BigQuery Databases

This tutorial covers downloading and working with data from our BigQuery databases via two methods: the pgb-utils Python package, and the bq CLI.

For more information, see: - Google Cloud BigQuery Python client documentation (the pgb-utils functions used below are thin wrappers for this API) - bq CLI reference

Prerequisites

  1. Complete the Initial Setup. Be sure to:

    • set your environment variables

    • enable the BigQuery API

    • install the pgb-utils package if you want to use Python

    • install the CLI if you want to use the command line

Python

Setup and basics

Imports

import pgb_utils as pgb
import os

Create a Client for the BigQuery connections below

my_project_id = os.getenv('GOOGLE_CLOUD_PROJECT')
pgb.bigquery.create_client(my_project_id)

View the available tables and their schemas

# see which tables are available
pgb.bigquery.get_dataset_table_names()

# look at the schema and basic info of a table
table = 'DIASource'
pgb.bigquery.get_table_info(table)

Query lightcurves and other history

Setup

# Choose the history data you want returned
columns = ['jd', 'fid', 'magpsf', 'sigmapsf']
# 'objectId' and 'candid' will be included automatically
# options are columns in the 'DIASource' table
# pgb.bigquery.get_table_info('DIASource')

# Optional
# choose specific objects
objectIds = ['ZTF18aczuwfe', 'ZTF18aczvqcr', 'ZTF20acqgklx', 'ZTF18acexdlh']
# limit to a sample of the table
# limit = 1000  # add this keyword to query_objects() below

To retrieve lightcurves and other history, we must query for objects’ “DIASource” observations and aggregate the results by objectId.

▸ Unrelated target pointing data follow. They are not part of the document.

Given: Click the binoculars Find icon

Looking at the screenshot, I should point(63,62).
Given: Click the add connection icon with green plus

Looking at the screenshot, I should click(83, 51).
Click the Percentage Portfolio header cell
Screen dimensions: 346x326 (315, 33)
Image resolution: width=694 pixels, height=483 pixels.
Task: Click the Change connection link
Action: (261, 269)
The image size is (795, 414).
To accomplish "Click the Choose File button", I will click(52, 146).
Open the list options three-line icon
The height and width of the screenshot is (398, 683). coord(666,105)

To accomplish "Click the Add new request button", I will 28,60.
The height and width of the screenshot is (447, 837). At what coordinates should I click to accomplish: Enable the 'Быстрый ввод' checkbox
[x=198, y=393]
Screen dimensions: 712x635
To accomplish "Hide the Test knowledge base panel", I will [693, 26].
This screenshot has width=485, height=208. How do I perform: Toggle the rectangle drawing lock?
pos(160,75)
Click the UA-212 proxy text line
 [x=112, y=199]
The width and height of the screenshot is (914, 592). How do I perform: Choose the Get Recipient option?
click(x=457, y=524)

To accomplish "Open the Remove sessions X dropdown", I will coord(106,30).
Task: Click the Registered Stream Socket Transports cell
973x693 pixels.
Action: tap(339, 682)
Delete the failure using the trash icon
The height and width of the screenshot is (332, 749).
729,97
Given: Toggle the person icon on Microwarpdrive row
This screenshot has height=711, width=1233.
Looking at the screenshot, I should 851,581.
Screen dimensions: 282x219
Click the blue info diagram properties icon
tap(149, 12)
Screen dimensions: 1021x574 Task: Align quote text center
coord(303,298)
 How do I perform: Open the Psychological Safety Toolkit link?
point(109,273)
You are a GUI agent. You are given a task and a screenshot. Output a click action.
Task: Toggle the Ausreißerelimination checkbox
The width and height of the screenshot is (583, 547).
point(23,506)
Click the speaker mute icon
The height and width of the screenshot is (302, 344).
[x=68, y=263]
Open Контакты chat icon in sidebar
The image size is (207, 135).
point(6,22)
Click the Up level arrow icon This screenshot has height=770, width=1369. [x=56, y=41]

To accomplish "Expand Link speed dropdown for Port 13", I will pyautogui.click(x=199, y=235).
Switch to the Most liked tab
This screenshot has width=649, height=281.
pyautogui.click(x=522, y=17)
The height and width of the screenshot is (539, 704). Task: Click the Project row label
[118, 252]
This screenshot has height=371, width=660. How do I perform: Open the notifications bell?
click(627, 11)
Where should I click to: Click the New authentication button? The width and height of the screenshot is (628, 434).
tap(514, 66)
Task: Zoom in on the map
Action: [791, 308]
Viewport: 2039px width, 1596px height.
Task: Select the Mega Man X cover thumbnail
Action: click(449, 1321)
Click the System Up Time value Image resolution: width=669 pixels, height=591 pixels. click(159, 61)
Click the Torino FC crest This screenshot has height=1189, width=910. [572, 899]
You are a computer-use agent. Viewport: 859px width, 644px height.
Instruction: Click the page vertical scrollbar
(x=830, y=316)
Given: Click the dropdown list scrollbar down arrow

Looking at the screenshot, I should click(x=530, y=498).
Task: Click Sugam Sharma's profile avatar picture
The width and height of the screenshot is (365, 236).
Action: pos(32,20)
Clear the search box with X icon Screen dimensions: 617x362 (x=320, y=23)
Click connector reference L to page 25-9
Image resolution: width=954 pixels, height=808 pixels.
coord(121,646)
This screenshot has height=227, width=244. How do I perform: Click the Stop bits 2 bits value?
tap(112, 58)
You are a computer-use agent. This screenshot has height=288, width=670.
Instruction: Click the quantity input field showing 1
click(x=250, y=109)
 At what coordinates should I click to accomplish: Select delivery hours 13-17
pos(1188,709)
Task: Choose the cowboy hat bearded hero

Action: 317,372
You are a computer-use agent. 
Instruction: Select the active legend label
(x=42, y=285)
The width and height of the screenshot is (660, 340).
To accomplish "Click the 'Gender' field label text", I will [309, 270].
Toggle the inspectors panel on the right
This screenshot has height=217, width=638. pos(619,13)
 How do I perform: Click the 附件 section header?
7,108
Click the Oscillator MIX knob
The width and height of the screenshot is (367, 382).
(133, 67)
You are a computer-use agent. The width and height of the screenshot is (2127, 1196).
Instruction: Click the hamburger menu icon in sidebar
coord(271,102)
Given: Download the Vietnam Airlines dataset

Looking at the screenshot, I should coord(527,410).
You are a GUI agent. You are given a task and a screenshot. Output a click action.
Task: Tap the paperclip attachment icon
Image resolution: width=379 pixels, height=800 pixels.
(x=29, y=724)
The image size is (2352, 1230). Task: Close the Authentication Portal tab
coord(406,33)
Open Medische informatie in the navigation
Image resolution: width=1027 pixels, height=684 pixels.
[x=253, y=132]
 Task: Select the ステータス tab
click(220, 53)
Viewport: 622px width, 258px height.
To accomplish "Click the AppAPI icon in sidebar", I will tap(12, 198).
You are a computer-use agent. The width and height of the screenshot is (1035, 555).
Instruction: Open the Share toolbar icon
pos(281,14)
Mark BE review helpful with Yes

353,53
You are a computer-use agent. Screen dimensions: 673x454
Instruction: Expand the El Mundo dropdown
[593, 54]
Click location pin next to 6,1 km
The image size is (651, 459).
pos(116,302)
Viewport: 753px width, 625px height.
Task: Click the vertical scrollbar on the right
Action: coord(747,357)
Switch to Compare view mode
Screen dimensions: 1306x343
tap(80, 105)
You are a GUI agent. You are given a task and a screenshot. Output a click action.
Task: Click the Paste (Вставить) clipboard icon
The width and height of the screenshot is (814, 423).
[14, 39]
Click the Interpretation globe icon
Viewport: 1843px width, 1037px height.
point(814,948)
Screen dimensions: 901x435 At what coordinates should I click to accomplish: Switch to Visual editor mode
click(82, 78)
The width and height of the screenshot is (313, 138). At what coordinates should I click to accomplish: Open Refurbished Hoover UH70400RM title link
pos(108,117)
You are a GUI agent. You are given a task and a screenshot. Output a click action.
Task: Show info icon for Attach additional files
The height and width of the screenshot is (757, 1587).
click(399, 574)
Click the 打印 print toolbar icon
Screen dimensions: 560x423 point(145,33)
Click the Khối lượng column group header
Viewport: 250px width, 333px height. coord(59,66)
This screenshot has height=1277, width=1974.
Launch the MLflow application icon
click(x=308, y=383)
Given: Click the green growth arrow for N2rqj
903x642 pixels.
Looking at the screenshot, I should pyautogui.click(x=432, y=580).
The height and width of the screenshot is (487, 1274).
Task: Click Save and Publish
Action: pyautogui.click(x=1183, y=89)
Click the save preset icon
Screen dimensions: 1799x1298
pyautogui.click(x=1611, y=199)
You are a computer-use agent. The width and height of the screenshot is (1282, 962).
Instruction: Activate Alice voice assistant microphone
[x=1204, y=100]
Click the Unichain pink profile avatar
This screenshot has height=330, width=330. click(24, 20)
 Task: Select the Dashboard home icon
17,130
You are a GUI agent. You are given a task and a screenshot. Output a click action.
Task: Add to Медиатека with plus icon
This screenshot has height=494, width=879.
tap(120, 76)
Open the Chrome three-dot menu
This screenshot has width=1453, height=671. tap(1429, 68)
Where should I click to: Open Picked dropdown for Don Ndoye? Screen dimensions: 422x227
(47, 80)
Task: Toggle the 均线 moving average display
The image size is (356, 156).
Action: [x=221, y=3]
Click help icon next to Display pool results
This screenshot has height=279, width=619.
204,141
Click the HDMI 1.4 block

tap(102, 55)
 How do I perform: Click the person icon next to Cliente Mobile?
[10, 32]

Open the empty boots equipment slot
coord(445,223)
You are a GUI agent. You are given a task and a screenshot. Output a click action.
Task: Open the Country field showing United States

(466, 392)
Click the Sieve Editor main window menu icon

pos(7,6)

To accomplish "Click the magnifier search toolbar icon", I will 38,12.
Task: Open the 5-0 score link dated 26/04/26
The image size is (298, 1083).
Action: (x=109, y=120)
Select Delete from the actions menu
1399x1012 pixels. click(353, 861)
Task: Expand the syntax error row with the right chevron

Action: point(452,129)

pgb.bigquery.query_objects() is a convenience wrapper that let’s you grab all the results at once, or step through them using a generator. It’s options are demonstrated below.

# Option 1: Get a single DataFrame of all results

lcs_df = pgb.bigquery.query_objects(columns, objectIds=objectIds)
# This will execute a dry run and tell you how much data will be processed.
# You will be asked to confirm before proceeding.
# In the future we'll skip this using
dry_run = False

lcs_df.sample(10)
# cleaned of duplicates

Congratulations! You’ve now retrieved your first data from the transient table. It is a DataFrame containing the candidate observations for every object we requested, indexed by objectId and candid (candidate ID). It includes the columns we requested in the query.

fid is the filter, mapped to an integer. You can see the filter’s common name in the table schema we looked at earlier, or you can use pgb.utils.ztf_fid_names() which returns a dictionary of the mapping.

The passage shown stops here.